What you have to do: The line holding "You are a computer-use" and all lines that follow it to the end of the data: return these exactly, and nothing more.

:::::

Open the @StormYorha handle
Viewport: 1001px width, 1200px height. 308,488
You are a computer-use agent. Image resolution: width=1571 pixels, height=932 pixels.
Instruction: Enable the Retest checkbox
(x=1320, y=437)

:::::

Task response:
You are a computer-use agent. Image resolution: width=1571 pixels, height=932 pixels.
Instruction: Enable the Retest checkbox
(x=1320, y=437)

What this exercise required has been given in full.